Myrtle Waves Water Park
- Interactive map of Myrtle Waves Water Park
- Location: Myrtle Beach, SC
- Status: Operating
- Opened: June 1, 1985
- Owner: Lazarus Entertainment Group
- Operated by: Innovative Attraction Management
- Operating season: Memorial Day - Labor Day
- Area: 20 acres (8.1 ha)

Attractions
- Water rides: 12
- Website: http://www.myrtlewaves.com

= Myrtle Waves =

Water park in Myrtle Beach, South Carolina

Myrtle Waves is a water park attraction in Myrtle Beach, South Carolina, the largest of the five water parks in the area and in the state. The park has been operating each season since opening on June 1, 1985. As of the 2019 season it featured 22 slides and attractions across 12 water rides. The park is owned by Lazarus Entertainment Group which also maintains the Broadway Grand Prix and Wild Water and Wheels family entertainment venues in Myrtle Beach.

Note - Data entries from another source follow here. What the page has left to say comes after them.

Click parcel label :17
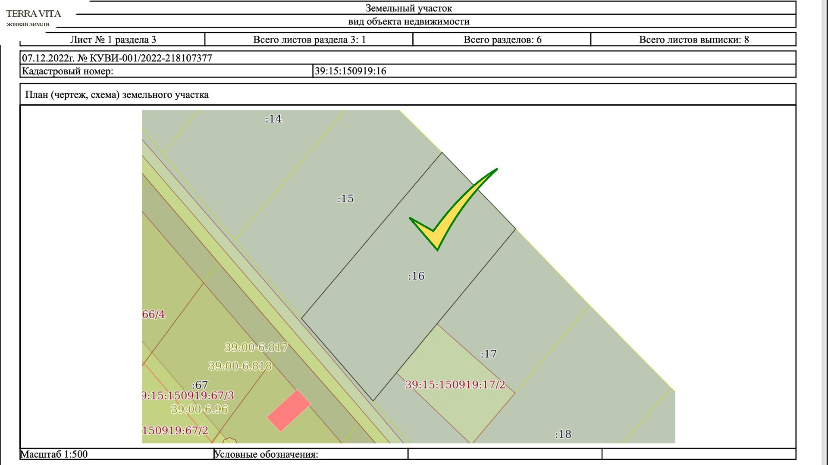Screen dimensions: 828x465 tap(489, 354)
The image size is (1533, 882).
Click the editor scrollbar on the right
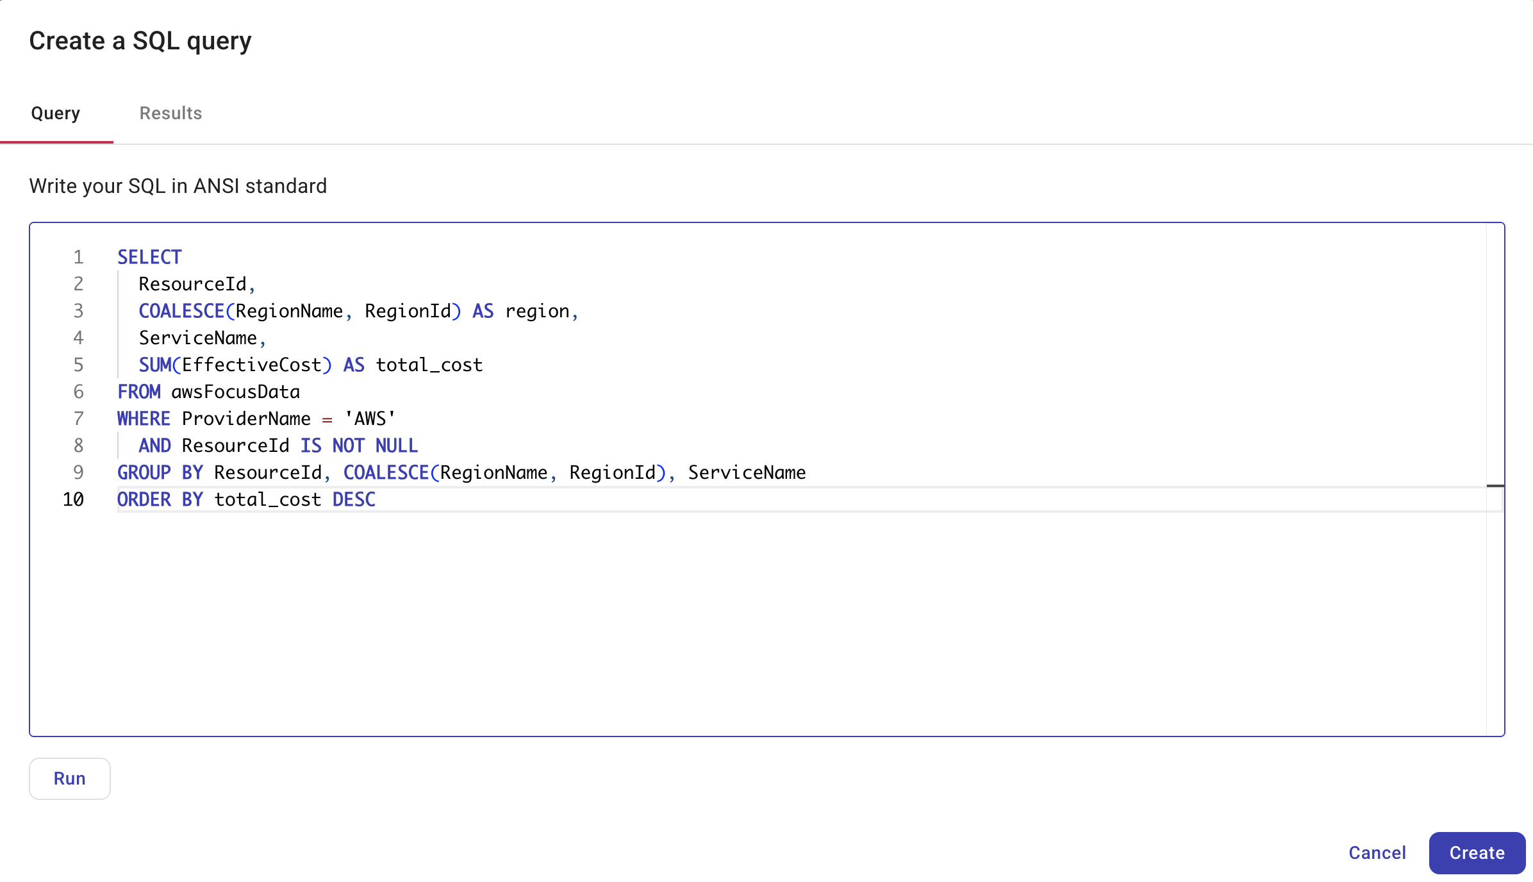pos(1496,487)
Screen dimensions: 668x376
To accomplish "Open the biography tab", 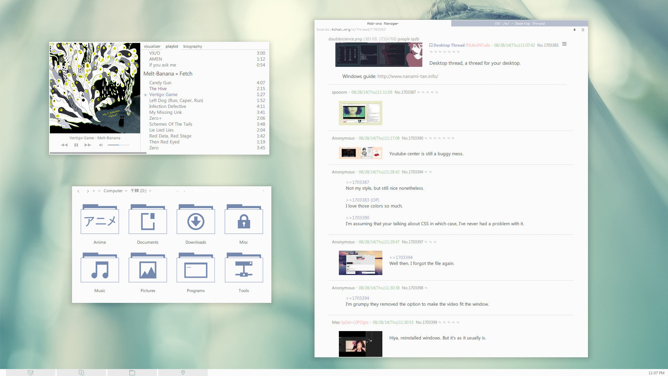I will click(x=192, y=46).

In 2017, the park's ten story tall "Turbo Twisters" attraction was featured on the Travel Channel's Xtreme Waterparks show in.

Lazarus was sued in 2019 by a customer who alleged she contracted a flesh-eating organism at the Wild Water and Wheels park in 2017. Both Wild Water and Wheels and Myrtle Waves passed inspection by the South Carolina Department of Health and Environmental Control at the time. Wild Water and Wheels permanently closed its doors in 2022 due to financial issues, they demolished it in 2023.